Doug Griffiths Hugh MacDonald

not so tough economic times for some.

Tough economic times are all the talk, but Alberta’s Progressive Conservative MLAs are still collecting up to $35,000 in extra pay annually for work done in closed-door caucus committee meetings.  

In May 2008, government MLAs started receiving $12,000 a year for serving on cabinet policy committees which are supposed to advise government in five areas: community services, economy, health, public safety and services and resources and the environment.

Previously, only the committee chairpersons were paid for the work, but now all government MLAs except the speaker and the premier, get paid.

Cabinet ministers get more than $35,000 a year for their committee duties. The difference in cost is a tenfold increase from $140,000 to $1.4 million.

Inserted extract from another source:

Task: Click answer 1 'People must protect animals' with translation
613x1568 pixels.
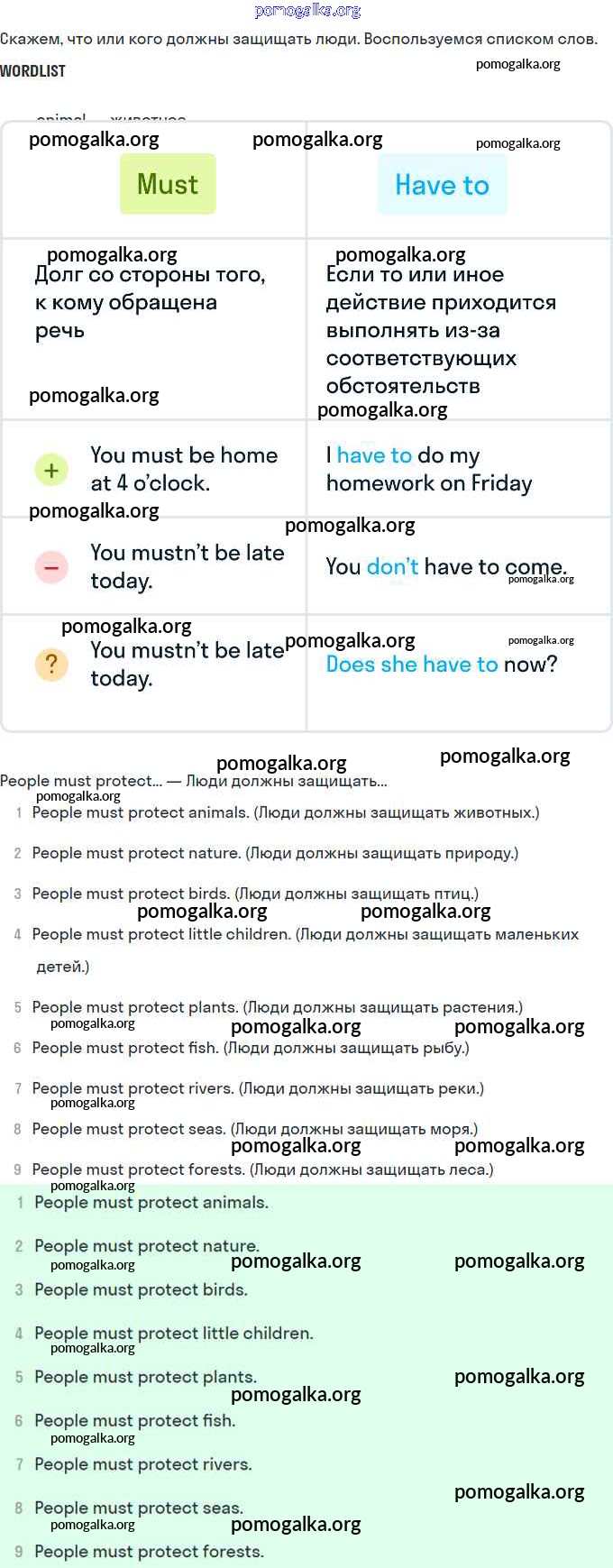Action: point(286,812)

“We have no record of their work, no record of their attendance and they’re making mega-bucks on these committees,” Liberal MLA Hugh MacDonald said.

He added that in addition to being paid to meet, the Conservative-only committees also overspent their $653,000 budget by $503,000 or 77 per cent.

Battle River-Wainwright MLA Doug Griffiths deserves credit for being the first and singular PC MLA noble enough to publicly reject the private perk. Humility is a virtue that we do not often see from our elected leaders in our Legislative Assembly.

The same day that the private PC perks were made public, our provincial Health Care Authority, Alberta Health Services, announced that they had borrowed $220 million through a private line of credit from the Royal Bank of Canada.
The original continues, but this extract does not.